Want to know more? Check out our article on Bitwarden and other password managers.

Pruvo

Pruvo Chrome extension

Travel can hold many frustrations, and overpaying for accommodation is right near the top of the list. Trying to strike a balance between missing out on discounts and missing out entirely is far from easy.

As the company’s tagline suggests, Pruvo’s aim is to save you money after you’ve booked. The extension itself is quite simple: just visit your booking confirmation page and click the “start saving” button.

From there, Pruvo starts monitoring the price for your chosen room and dates. When it spots a drop, you’ll get an email letting you know about it, and how to cancel and rebook your room at the lower price.
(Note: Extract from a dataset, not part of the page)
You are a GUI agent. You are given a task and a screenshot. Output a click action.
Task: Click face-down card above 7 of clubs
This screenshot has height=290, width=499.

Obviously this approach relies on your original booking having a free or low-cost cancellation policy, but Booking.com often offers cancelable bookings like this at minimal or no extra cost. If you’re a flexible traveler who makes these kinds of reservations anyway, Pruvo could end up saving you a bunch of cash.

Google Translate

Google Translate

Chrome has Google’s translation function built right into the browser, but you’re limited to translating either the entire page or nothing at all. If you only need to know what a few words or sentences mean, install the partner extension, select the text you’re interested in, and click the translation icon that appears above it.
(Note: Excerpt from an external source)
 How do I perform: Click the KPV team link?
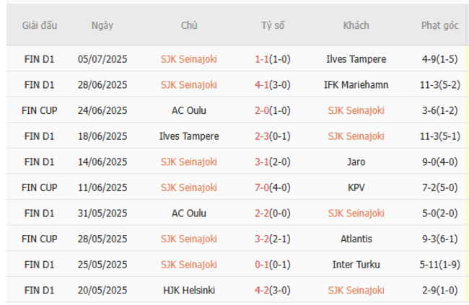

It will usually guess which language the text is in, and offer both the original and translated versions in a pop-up box. If the guess is wrong, other languages are available in a drop-down. Many translations also include an audio version that you can hear by clicking the speaker icon.

I use this all the time when I’m traveling in countries that I don’t speak the language, or when I’m browsing overseas websites for one reason or another.

Speedtest by Ookla

Speedtest Chrome extension

I’ve long recommended the app and web-based versions of Speedtest as a quick and easy way of measuring how good (or bad) your internet connection is, so it’s no surprise the browser extension makes it to this list as well.

While it’s not exactly difficult to go to the website to run a test, it’s even easier to just click an icon in your browser. It’ll connect to the nearest server, run the upload and download tests, and report the results, all without leaving the page you’re currently on.

The extension also (optionally) measures how long it takes for web pages to load, which can be useful for figuring out whether it’s the website or the Wi-Fi that’s at fault.

ProtonVPN

Screenshot of New York Times homepage on October 6, 2023, with overlay of ProtonVPN Chrome extension showing a connection to San Jose, California

If you want to stay completely secure online or stream from a different location using dedicated apps like Netflix, I always recommend using a full VPN client that secures all traffic going to and from your device, not just a browser-based extension.

Once you have your VPN installed, however, that browser version can be useful. I often use it to e.g. show results in a different language or from a different country, while leaving everything else on my machine connected to my actual location.

Similarly it’s not that uncommon to want to run two VPNs at once: a work one to connect to your employer’s systems, and your own one to keep your personal stuff private, or stream content from somewhere else in the world.

ProtonVPN is my top VPN pick at the moment: it’s the one I pay for out of my own pocket each year, and use consistently no matter where I am in the world at the time. Super-fast, reliable, and most important of all, fully committed to my privacy (many VPN companies aren’t), I couldn’t recommend it more highly.

Most of the time I fire up the full desktop app, but if I only care about changing my apparent browsing location, I’ll just hit the button in Chrome instead. It’s quick and easy, and works just as well as the app version.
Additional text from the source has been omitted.